Exhibitions of photographs featured in the book have taken place in the New York metropolitan area.

Background 
The book is built upon one what it terms one of the largest participatory photography programs ever undertaken, which the editors brought to the New York City Housing Authority in 2010 on behalf of the 501(c)(3) non-profit Seeing for Ourselves. Participants recruited from the projects were given single-use film cameras and trained in a twelve-week lecture/workshop course in photography.  In between sessions, the participants would put into practice the lesson learned at the previous class.  As Davis would tell CUNY-TV, "We talked a little bit about photography technique, such as light and shadow, or camera language, or composition.  And we talked a little bit about the history of photography, and offered some inspirational photographers.  And then the latter half was the photographers sharing their own work." According to the book, cameras were donated by Kodak and computers by Dell Computers, while film was processed at cost by Duggal Visual Solutions.  Beginning in a project in West Harlem that fall with 15 participants, the program is said by the book to have mushroomed to serving hundreds of residents of 16 projects by the time it ended in the spring of 2013.  The program was covered by a New York City tabloid early on.

Photographers 
The works of 42 different photographers are featured in Project Lives.  They are overwhelmingly children, preteens, and seniors.  We meet four of them in the first section of the book, as the narrative is turned over to first-person accounts by Marcia Morales, Jared Wellington, Gertrude Livingston, and Aaliyah Colon, in this order.  Wellington and Colon are youngsters while Morales and Livingston are seniors.  From their stories, all seem to have lived in the projects for a long time.

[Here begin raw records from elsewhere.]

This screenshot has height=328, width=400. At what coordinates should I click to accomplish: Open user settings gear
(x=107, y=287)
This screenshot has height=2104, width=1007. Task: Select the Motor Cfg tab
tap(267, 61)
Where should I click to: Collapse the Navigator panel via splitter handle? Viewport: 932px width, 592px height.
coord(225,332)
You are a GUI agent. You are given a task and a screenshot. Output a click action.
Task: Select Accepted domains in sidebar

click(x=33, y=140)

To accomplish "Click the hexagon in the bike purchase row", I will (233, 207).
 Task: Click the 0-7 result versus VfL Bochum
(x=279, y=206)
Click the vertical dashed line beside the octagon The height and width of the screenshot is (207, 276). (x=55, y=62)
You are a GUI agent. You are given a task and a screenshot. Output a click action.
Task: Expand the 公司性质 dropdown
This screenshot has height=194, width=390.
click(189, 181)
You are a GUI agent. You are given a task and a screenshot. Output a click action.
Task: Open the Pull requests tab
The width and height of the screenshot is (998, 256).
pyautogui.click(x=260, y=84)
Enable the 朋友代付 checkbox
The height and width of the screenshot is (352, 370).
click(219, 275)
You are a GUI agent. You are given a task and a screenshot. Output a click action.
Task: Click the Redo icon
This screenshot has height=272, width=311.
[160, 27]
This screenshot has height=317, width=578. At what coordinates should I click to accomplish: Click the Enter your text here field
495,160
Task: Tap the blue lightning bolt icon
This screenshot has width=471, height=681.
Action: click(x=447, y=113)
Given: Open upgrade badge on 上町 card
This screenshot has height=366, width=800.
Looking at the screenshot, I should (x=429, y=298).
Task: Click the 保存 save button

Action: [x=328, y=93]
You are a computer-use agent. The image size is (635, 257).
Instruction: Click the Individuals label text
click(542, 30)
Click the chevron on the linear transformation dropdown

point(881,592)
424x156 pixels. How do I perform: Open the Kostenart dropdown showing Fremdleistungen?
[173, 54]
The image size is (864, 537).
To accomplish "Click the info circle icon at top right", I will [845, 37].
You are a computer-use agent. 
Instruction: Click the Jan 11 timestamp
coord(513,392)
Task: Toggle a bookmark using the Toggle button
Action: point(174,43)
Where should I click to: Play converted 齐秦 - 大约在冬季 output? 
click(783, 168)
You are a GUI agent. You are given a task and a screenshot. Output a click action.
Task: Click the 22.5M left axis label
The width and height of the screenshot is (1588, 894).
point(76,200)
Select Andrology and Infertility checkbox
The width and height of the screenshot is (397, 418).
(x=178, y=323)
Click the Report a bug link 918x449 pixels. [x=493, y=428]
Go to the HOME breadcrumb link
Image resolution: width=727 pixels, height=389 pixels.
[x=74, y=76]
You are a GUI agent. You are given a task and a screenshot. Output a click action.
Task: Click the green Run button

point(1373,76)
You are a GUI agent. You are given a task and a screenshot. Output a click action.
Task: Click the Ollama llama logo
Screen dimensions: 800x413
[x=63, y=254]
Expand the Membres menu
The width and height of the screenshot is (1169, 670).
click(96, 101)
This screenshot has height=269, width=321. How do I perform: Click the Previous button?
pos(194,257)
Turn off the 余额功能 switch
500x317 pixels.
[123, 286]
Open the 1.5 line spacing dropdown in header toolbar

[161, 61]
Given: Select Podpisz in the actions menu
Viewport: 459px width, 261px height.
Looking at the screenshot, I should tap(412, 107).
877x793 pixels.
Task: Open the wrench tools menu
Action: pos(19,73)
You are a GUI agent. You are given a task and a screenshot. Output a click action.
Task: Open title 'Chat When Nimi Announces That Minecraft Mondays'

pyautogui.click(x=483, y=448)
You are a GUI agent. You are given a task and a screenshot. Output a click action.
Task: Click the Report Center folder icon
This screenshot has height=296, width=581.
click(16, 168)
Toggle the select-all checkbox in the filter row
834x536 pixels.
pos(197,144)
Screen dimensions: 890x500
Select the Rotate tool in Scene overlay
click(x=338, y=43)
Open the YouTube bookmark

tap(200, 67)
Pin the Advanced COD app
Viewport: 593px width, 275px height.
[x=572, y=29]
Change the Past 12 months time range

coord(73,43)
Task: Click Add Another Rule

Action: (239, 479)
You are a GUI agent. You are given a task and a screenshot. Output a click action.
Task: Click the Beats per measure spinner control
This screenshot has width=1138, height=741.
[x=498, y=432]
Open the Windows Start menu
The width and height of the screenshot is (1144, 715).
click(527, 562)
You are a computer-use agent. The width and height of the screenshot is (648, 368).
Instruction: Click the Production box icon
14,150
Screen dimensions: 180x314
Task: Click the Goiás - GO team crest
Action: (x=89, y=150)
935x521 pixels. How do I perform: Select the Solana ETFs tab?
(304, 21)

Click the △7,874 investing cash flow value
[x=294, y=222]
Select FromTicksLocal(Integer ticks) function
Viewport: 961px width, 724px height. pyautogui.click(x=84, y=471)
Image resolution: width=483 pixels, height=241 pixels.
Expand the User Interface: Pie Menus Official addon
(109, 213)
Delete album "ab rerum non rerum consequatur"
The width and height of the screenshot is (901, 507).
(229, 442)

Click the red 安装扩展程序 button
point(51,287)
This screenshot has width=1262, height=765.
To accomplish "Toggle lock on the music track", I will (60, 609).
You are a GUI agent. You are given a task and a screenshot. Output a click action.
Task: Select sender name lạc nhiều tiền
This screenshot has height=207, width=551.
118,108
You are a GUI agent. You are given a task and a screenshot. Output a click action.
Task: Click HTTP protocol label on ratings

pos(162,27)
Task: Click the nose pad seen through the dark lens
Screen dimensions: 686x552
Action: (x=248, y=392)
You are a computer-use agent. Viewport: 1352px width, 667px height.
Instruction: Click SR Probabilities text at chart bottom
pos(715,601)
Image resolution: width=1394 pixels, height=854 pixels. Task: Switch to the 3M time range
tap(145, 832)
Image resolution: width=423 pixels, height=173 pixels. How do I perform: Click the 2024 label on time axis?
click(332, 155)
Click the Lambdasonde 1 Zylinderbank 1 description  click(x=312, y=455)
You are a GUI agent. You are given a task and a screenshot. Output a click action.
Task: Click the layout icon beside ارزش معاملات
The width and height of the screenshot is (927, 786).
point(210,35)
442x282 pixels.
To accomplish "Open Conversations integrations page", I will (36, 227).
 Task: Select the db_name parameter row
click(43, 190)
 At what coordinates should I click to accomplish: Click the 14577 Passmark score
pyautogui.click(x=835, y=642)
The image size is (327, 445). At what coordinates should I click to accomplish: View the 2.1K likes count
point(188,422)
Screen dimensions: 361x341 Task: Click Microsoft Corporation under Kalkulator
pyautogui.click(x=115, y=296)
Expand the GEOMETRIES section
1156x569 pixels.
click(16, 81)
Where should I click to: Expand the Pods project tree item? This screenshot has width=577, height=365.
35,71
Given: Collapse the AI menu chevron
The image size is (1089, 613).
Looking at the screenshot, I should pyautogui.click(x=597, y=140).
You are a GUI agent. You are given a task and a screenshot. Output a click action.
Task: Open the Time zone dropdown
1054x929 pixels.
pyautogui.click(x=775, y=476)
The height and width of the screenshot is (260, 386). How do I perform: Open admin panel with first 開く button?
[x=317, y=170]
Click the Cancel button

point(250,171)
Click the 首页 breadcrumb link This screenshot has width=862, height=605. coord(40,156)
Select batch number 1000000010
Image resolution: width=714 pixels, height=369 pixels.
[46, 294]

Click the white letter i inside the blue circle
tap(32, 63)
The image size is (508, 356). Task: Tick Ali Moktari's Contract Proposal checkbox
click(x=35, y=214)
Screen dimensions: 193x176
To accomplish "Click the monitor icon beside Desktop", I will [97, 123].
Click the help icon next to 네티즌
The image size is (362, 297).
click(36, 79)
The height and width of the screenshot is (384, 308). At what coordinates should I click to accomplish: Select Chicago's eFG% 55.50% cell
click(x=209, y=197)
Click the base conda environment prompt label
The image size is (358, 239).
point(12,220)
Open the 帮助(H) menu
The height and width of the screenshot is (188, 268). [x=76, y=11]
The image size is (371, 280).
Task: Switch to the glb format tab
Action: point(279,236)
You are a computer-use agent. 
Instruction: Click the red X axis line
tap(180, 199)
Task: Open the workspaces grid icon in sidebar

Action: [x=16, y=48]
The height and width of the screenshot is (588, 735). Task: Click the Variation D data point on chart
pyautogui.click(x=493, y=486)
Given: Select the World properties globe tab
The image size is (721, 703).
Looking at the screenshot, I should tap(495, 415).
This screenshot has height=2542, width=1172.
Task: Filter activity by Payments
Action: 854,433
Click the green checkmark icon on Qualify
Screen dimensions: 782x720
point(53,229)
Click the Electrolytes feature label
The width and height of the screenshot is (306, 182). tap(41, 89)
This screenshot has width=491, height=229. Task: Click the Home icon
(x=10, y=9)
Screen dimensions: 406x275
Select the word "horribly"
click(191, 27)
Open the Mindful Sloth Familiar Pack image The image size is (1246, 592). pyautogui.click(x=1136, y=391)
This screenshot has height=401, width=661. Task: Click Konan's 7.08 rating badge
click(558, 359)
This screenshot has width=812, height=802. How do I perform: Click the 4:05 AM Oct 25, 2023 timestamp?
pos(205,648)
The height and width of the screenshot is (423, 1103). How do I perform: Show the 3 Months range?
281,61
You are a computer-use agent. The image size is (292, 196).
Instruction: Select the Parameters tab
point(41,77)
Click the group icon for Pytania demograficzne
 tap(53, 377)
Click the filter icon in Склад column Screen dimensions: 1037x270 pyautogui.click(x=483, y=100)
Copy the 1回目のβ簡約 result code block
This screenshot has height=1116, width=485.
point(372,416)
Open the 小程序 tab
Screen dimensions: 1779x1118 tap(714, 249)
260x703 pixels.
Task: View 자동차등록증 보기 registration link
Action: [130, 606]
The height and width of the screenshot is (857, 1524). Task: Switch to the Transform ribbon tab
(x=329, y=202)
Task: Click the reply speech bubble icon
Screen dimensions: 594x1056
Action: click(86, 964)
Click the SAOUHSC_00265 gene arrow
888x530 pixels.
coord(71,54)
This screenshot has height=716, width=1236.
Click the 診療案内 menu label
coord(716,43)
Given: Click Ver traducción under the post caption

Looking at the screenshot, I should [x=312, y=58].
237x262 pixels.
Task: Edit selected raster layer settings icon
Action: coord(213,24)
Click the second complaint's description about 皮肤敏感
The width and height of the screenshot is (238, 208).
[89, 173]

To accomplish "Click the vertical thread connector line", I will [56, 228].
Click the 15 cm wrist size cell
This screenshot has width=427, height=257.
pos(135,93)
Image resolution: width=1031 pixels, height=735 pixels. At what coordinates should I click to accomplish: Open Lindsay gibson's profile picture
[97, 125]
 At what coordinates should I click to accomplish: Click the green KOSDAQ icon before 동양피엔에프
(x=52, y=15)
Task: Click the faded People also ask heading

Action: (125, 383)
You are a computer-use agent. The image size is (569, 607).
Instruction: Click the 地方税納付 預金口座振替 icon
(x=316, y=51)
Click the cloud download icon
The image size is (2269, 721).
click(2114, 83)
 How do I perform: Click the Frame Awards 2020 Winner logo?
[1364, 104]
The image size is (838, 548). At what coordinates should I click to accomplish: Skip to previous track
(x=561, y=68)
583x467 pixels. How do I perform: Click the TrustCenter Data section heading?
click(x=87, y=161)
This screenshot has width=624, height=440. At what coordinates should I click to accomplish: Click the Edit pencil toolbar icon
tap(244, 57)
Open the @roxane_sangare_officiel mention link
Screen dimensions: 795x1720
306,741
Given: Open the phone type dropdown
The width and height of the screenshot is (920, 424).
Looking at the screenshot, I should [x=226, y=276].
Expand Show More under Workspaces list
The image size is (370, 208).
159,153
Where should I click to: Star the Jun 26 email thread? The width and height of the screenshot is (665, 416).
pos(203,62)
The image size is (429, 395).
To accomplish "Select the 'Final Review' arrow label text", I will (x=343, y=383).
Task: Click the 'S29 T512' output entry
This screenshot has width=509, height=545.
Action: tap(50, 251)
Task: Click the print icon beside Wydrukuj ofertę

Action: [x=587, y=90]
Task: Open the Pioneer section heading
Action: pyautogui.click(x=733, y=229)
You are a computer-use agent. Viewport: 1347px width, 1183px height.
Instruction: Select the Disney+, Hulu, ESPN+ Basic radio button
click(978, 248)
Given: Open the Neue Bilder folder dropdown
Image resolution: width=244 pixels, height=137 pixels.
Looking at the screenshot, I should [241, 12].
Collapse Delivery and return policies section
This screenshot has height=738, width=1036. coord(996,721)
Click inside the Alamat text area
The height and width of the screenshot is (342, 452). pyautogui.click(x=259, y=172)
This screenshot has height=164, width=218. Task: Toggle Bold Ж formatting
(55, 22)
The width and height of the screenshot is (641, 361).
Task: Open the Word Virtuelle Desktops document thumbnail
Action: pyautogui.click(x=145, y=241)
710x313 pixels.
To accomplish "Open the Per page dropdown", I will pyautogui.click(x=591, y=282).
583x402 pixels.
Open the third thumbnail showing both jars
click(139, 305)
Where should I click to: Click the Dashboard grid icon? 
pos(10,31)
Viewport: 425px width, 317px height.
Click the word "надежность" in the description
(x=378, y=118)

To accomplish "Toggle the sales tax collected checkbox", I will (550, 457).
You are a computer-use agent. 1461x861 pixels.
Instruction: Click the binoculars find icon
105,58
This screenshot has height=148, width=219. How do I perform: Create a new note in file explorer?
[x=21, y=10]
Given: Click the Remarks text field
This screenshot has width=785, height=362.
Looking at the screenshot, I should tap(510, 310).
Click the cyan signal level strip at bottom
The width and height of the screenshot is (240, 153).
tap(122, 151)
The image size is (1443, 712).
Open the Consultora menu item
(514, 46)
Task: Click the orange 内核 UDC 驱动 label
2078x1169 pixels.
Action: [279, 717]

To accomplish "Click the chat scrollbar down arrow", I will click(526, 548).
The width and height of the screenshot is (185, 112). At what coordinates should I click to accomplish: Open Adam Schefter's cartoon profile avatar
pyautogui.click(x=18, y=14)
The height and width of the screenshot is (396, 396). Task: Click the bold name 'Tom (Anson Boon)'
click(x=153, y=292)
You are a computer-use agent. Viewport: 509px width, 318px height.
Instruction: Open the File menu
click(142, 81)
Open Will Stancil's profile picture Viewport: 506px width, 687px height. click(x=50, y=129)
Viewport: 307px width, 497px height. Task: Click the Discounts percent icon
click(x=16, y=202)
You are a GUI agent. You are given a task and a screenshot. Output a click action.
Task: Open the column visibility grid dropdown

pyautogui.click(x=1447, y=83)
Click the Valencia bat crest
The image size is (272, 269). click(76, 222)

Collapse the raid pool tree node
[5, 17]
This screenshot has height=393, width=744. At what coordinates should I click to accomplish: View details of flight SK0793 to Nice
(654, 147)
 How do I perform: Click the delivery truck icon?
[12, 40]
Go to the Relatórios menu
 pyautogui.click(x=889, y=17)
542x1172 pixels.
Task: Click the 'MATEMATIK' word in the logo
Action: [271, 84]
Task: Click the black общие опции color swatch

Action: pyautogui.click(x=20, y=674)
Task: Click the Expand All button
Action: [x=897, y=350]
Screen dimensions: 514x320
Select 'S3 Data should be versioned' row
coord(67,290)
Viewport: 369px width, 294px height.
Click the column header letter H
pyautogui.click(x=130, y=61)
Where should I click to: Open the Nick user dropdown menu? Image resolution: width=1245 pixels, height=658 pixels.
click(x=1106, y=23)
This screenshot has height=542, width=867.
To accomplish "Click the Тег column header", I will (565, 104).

Margaret Wells is another senior, while Znya Mourning is another youngster.  Znya was interviewed by WPIX11 TV-NY April 10. Both Wells and Mourning were interviewed on National Public Radio (NPR) July 23.  Both photographers spoke of what it's like to live in the projects and be viewed through a distorted lens.  Wells told NPR, "There's still a normalcy about what's going on."  Znya advised NPR, "Everybody sees the word 'project' in a different way.  I see it as a place where I live.  I don't see it in a negative aspect."

Photographs 
There are 84 full-color photographs arising from the program, representing the "main event", as the preface calls it.  Some show the inside of the projects, others the exterior; some feature people, most often project residents, while others are interior still lifes and landscapes.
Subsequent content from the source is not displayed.